The hottest cheesecake trend is almost 30 years old! The Basque "burnt" cheesecake is simple and complex: burnt on top with a slightly under-cooked center - 6 simple ingredients, yet almost impossible to perfect. It's perfectly imperfect and a showstopping dessert that has made La Viña in San Sebastian famous!
Preheat the oven to 400°F and position the oven rack in the center. Grease a 10-inch springform pan and line it with a parchment paper sheet that is big enough to leave 2 to 3 inches overhanging from the top of the pan.

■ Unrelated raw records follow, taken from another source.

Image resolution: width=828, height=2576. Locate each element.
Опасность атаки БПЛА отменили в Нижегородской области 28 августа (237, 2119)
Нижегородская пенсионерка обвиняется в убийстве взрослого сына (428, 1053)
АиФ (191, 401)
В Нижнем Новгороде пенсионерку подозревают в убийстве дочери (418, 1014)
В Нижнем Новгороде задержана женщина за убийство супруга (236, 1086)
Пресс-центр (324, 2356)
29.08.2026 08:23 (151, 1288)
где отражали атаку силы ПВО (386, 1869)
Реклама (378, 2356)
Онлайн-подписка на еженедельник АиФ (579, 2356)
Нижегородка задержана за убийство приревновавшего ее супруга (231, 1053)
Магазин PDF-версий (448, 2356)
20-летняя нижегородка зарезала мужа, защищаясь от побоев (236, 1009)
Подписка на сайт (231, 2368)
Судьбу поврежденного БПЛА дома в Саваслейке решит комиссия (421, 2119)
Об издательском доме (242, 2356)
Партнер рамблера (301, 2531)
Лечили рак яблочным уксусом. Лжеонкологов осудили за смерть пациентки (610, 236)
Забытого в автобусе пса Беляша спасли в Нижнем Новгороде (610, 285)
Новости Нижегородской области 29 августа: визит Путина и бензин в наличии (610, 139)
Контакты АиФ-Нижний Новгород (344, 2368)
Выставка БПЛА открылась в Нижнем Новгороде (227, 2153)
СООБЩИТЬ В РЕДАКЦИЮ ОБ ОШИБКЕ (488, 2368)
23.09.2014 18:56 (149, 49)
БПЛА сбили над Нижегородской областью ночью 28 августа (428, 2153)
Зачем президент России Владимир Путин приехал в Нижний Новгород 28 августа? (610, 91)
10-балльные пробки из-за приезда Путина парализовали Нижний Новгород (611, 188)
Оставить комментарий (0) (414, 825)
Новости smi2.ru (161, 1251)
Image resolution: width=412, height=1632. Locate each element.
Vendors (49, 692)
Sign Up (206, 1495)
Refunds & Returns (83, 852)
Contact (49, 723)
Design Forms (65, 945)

In a large bowl using a handheld mixer or a stand mixer fitted with the paddle attachment, cream the cream cheese and sugar until smooth. Add the salt and mix. Add the eggs one at a time until fully incorporated. Whisk in the cream. Sift the flour and gently fold into the mixture. Beat for a minute to mix well.
Pour the batter through a sieve directly into the prepared springform pan and bake for 50 minutes, or until the cheese cake is slightly jiggly and browned on top. Remove from the oven and allow to cool completely at room temperature.
Note: Oven temperatures vary so you may need additional baking time, but don't exceed 60 minutes. Keep your eye on the cheesecake after the initial 50 minutes and check every 5 minutes. If your oven has a hot spot, you may want to tent the cheesecake with foil the last 5-8 minutes. You want the cake to brown, not burn.
Before serving, remove the cheesecake from the springform pan and gently separate from the parchment paper. Serve at room temperature. I like to serve mine with Italian strawberries in syrup and a glass of Spanish sherry.